Cutting off the flow of certain goods from China, as well as depriving North Korea of the sizable Chinese market for its own products, has been disastrous for North Koreans making their living in the emerging market economy. But Pyongang and Beijing shut down the border in January due to the onset of the coronavirus, exacerbating the struggle even further.

“Residents have no other choice than to take the risk of contacting their relatives in the outside world to maintain their livelihoods,” the third source said.

Many families in border areas have a relative who works outside of the country, sending them remittance payments worth many times what they could possibly earn at home.

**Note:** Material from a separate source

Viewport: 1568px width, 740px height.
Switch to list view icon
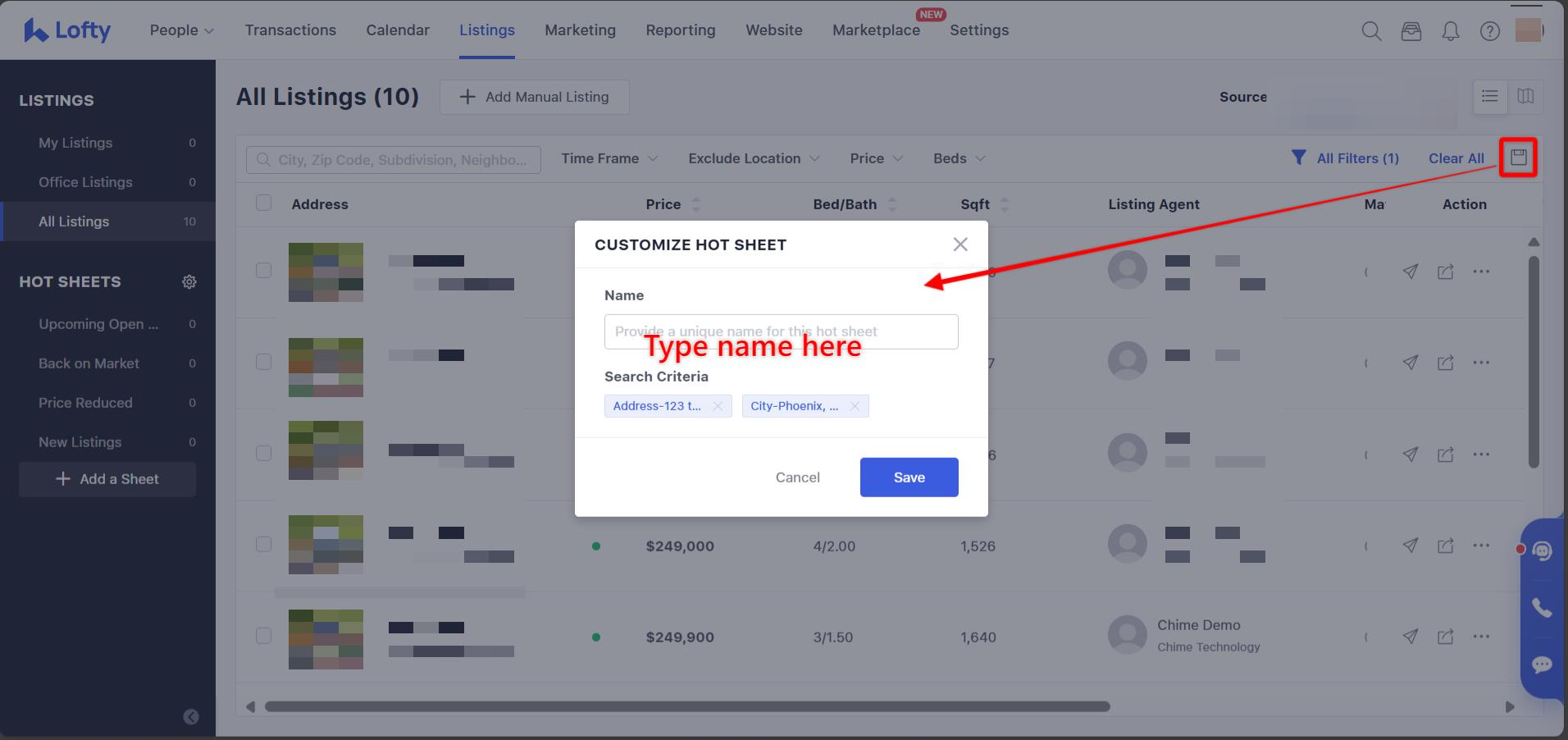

Some of these remittances even come from South Korea via China through brokers who arrange the transfer of funds for a hefty percentage of the amount sent.

Authorities have in the past looked the other way in exchange for small bribes, but a recent heightening of tensions on the peninsula, for which Pyongyang blames its former citizens in the South, has resulted in increased scrutiny for those receiving money from family abroad.

“So these days the latest detection equipment has been distributed to security authorities all over the North Korea-China border area, and many of the residents who used to contact the outside world by illegal phone have been arrested and are in trouble,” the third source said.

“The crackdown and surveillance on illegal phone usage is stronger now than it ever has been.”

North Korea’s state-run Korea Central News Agency (KCNA) reported in January last year that the government declared the death anniversary of Kim Il Sung (1912-94), as well as that of his son and successor Kim Jong Il (1942-2011), as national memorial days.

The eldest Kim’s anniversary was designated a “special guard week” during which residents’ movement is restricted and their homes are inspected by neighborhood watch units. The issuance of travel certificates, necessary even for domestic destinations, is restricted during the mourning period.

Facts and figures

In an October 2019 report, the Washington-based Committee for Human Rights in North Korea (HRNK) estimated total net emigration from North Korea between 1990 and 2018, saying the number of North Koreans leaving their country and never returning was likely over 50,000.

The report noted that the U.S. Census Bureau in 2010 estimated net-out migration from North Korea to be at around 40,000 people, with HRNK estimating more than 10,000 escaping between 2010 and 2018.

HRNK’s report said that illegal border crossing from North Korea to China peaked at around 100,000 per year in 1998 or 1999 during a period of famine and economic collapse in North Korea, with numbers steadily declining since. Most of these returned to North Korea, either on their own accord, or were deported by Chinese authorities.

Of the more than 50,000 who have not returned to North Korea, more than 33,000 ended up in South Korea since 1998 according to statistics from the South Korean Ministry of Unification, including more than 12,000 between 2011 and 2019.

The number of North Koreans entering the South to seek refuge peaked at just under 3,000 in 2009 and has trended downward to slightly more than 1,000 in 2019.